My heart just sank. How many times have I sat next to someone at a non-arts-centered meeting, that found out what I do and said, “I should go, I really should, I don’t know why I don’t…” when they talk about live theater. I’ll tell you why you don’t, because in your head it’s a goddam *chore*.

I mean, it’s a chore *to me*. You aren’t really gonna find a guy who wants to see live theater and music more than I do, and I still find myself looking at the “Purchase Tickets Now” button and thinking, “Man, do I *really* want to do this?” I remember myself at seven, in a three piece suit backstage, listening to… whatever, probably The Firebird, and wishing to god someone had brought Cheerios and Hot Wheels. Just bored and exhausted and feeling punished.

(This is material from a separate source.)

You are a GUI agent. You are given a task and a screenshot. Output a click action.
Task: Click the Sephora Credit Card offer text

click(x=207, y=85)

We got through Tchaikovsky and Borodin and Rimsky-Korsakov – and I should say, each piece was about three minutes long, so they had the best possible shot of keeping the kids in it, it’s not their fault these little assholes are savages – and I just kept hearing the kids behind me bitching and complaining. I shushed them once and this five year old says, “Yo, you can’t tell me what to do, it’s a free country,” and it reminded me of the guy in the park who, when I asked him to put his dog on a leash, said, “You got a problem? Call a cop.”

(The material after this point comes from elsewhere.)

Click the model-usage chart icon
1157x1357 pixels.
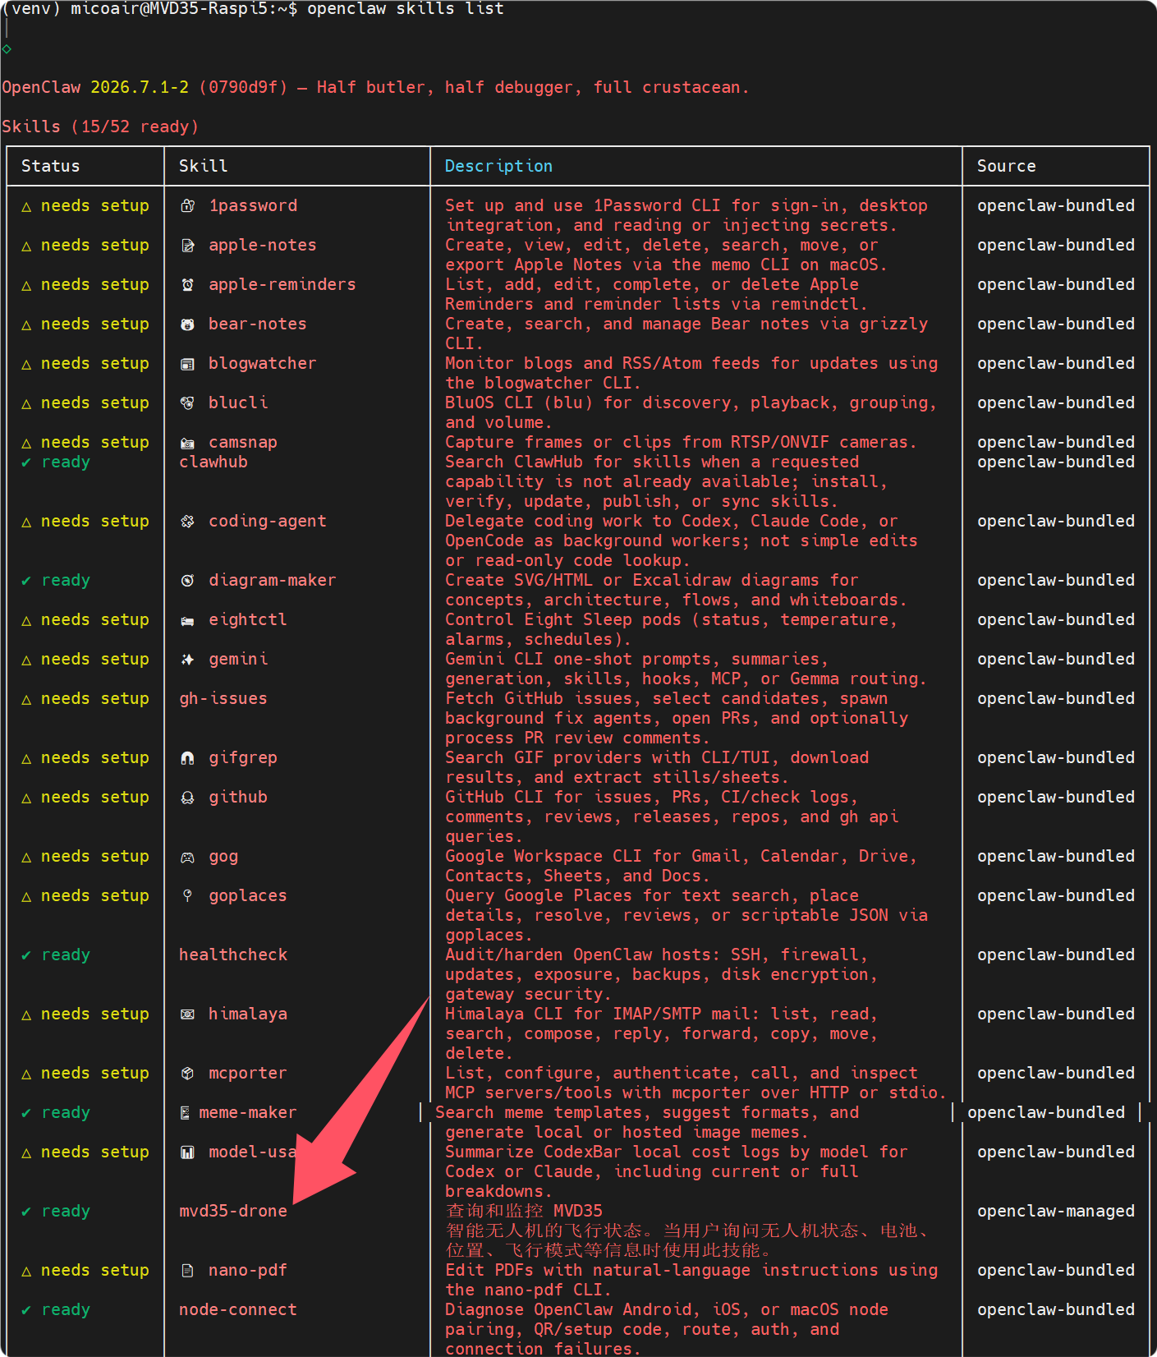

It’s just so New York. Nobody can tell us what to do.

Finally, we got to The Firebird and the lights started to dim. A group of four people came out on stage with a large billowing puppet, and another group came on with a puppet that looked like a boy prince.

firebird-2

And the music started to pump. Sure, the kids behind me said, “Fake! That’s fake, that’s just a *puppet*,” but I started seeing the kids *in front* of me, the ones in Barnaby’s class. His close friends, K and JP and P, all rapt, and Barnaby leaning forward and talking to them about moment-to-moment brilliance that was happening on stage.

The bird gets trapped by a wizard and the boy-prince, now grown, chases him down and gives fight. In the battle, the Firebird is killed and eaten by the evil wizard, swallowed whole as the puppet is crushed into nothing. The prince gives battle and the wizard is destroyed, but so is the bird.

And something had happened. The low buzz of a room full of children was still there, but it was pulsing and beating, rising with the action on stage and pulling back with the heart break. It had been seven, maybe eight, minutes since the puppets came on stage, but when the Firebird is swallowed by the evil wizard, I hear the smart ass behind me very quietly say, “oh no.”

And the prince came to the front of the stage and lit a small fire. Out of the fire a tiny flowing gem floated up and began to swirl, the puppeteers letting more and more fabric unroll over a fan with a yellow-orange light. And as it built, the kids around me pulled forward. Slowly their voices rose and I started to hear a few kids clapping.

As the Firebird came back to life, slowly unfolding scarves, the kids started clapping louder and louder until the birds beak and head suddenly appeared and the room exploded, the kids leaping to their feet yelling and clapping. It was so loud – it was so loud that I could barely hear the orchestra. And for the final cadenza, the orchestra members themselves lept to their feet and played the last phrase standing.

I was elated, I was rejuvenated, I was reminded of the power of all of us in a room together bearing witness to a single artistic statement and I was astonished at the reversal of the small children behind me. They weren’t just on board, they were conducting, they were bouncing… without regard to the time signature, they were singing along.

I was crying – I’m not gonna lie, I wept. Quietly, of course, and the nice thing about getting old and lined and crusty-faced is that you can cry without anyone really noticing, your tears don’t stand out against your Actinic Keratosis and grey beard, but I cried.

As we were leaving, one of the really erudite and cultured moms looked at me with a huge smile and said, “This was so great! So great! I don’t know why we don’t go more often…” But maybe that’s it. I hear these New York City kids and I think they’re saying “You can’t make me do anything”, but maybe what they’re saying is, “don’t give me the rules, give me the *reasons*. If they’re good reasons, I’ll follow the rules.”

On the bus, I talked to the kids around me and they got it. They were elated, their lives were *made better* by this communal act. And Barnaby leaned on me, looking out the window and telling me a made up story – water-creatures who live by eating rock-people – and I started to think that just because this didn’t stick with me, it doesn’t mean it can’t stick with him.